[Task objective]
Given the entries below, please return each one exactly.

[Data to examine]
○ ○ ○ ○

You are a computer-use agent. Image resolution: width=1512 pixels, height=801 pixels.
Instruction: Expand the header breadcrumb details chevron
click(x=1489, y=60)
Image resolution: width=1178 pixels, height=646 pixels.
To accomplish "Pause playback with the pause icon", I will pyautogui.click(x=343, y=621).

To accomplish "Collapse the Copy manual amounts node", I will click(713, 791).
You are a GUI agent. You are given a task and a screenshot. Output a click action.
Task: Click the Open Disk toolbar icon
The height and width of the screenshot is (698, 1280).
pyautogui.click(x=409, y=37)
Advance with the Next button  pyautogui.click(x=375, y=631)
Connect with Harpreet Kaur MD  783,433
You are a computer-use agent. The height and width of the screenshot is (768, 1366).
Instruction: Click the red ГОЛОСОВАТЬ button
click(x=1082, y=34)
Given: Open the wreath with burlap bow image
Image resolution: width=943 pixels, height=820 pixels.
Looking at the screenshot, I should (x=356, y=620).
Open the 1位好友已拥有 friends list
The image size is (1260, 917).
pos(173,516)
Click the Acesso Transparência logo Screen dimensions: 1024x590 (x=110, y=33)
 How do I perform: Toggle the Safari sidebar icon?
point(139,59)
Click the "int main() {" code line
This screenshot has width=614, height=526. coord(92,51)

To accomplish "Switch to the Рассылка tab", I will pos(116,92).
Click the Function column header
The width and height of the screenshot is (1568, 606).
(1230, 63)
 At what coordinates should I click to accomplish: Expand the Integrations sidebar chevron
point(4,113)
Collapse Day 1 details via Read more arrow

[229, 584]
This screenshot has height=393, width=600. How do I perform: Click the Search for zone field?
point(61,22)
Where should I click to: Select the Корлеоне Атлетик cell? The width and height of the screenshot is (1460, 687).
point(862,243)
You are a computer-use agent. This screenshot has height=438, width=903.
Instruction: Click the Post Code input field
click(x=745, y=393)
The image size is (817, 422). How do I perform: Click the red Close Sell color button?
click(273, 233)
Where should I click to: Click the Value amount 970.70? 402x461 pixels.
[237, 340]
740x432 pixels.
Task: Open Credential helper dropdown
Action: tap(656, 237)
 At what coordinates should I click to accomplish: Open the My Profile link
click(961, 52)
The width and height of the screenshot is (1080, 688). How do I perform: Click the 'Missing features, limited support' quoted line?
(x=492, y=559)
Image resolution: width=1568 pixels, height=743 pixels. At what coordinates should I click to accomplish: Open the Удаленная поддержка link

○ ○ ○ ○

[Response to the task]
You are a computer-use agent. Image resolution: width=1512 pixels, height=801 pixels.
Instruction: Expand the header breadcrumb details chevron
click(x=1489, y=60)
Image resolution: width=1178 pixels, height=646 pixels.
To accomplish "Pause playback with the pause icon", I will pyautogui.click(x=343, y=621).

To accomplish "Collapse the Copy manual amounts node", I will click(713, 791).
You are a GUI agent. You are given a task and a screenshot. Output a click action.
Task: Click the Open Disk toolbar icon
The height and width of the screenshot is (698, 1280).
pyautogui.click(x=409, y=37)
Advance with the Next button  pyautogui.click(x=375, y=631)
Connect with Harpreet Kaur MD  783,433
You are a computer-use agent. The height and width of the screenshot is (768, 1366).
Instruction: Click the red ГОЛОСОВАТЬ button
click(x=1082, y=34)
Given: Open the wreath with burlap bow image
Image resolution: width=943 pixels, height=820 pixels.
Looking at the screenshot, I should (x=356, y=620).
Open the 1位好友已拥有 friends list
The image size is (1260, 917).
pos(173,516)
Click the Acesso Transparência logo Screen dimensions: 1024x590 (x=110, y=33)
 How do I perform: Toggle the Safari sidebar icon?
point(139,59)
Click the "int main() {" code line
This screenshot has width=614, height=526. coord(92,51)

To accomplish "Switch to the Рассылка tab", I will pos(116,92).
Click the Function column header
The width and height of the screenshot is (1568, 606).
(1230, 63)
 At what coordinates should I click to accomplish: Expand the Integrations sidebar chevron
point(4,113)
Collapse Day 1 details via Read more arrow

[229, 584]
This screenshot has height=393, width=600. How do I perform: Click the Search for zone field?
point(61,22)
Where should I click to: Select the Корлеоне Атлетик cell? The width and height of the screenshot is (1460, 687).
point(862,243)
You are a computer-use agent. This screenshot has height=438, width=903.
Instruction: Click the Post Code input field
click(x=745, y=393)
The image size is (817, 422). How do I perform: Click the red Close Sell color button?
click(273, 233)
Where should I click to: Click the Value amount 970.70? 402x461 pixels.
[237, 340]
740x432 pixels.
Task: Open Credential helper dropdown
Action: tap(656, 237)
 At what coordinates should I click to accomplish: Open the My Profile link
click(961, 52)
The width and height of the screenshot is (1080, 688). How do I perform: Click the 'Missing features, limited support' quoted line?
(x=492, y=559)
Image resolution: width=1568 pixels, height=743 pixels. At what coordinates should I click to accomplish: Open the Удаленная поддержка link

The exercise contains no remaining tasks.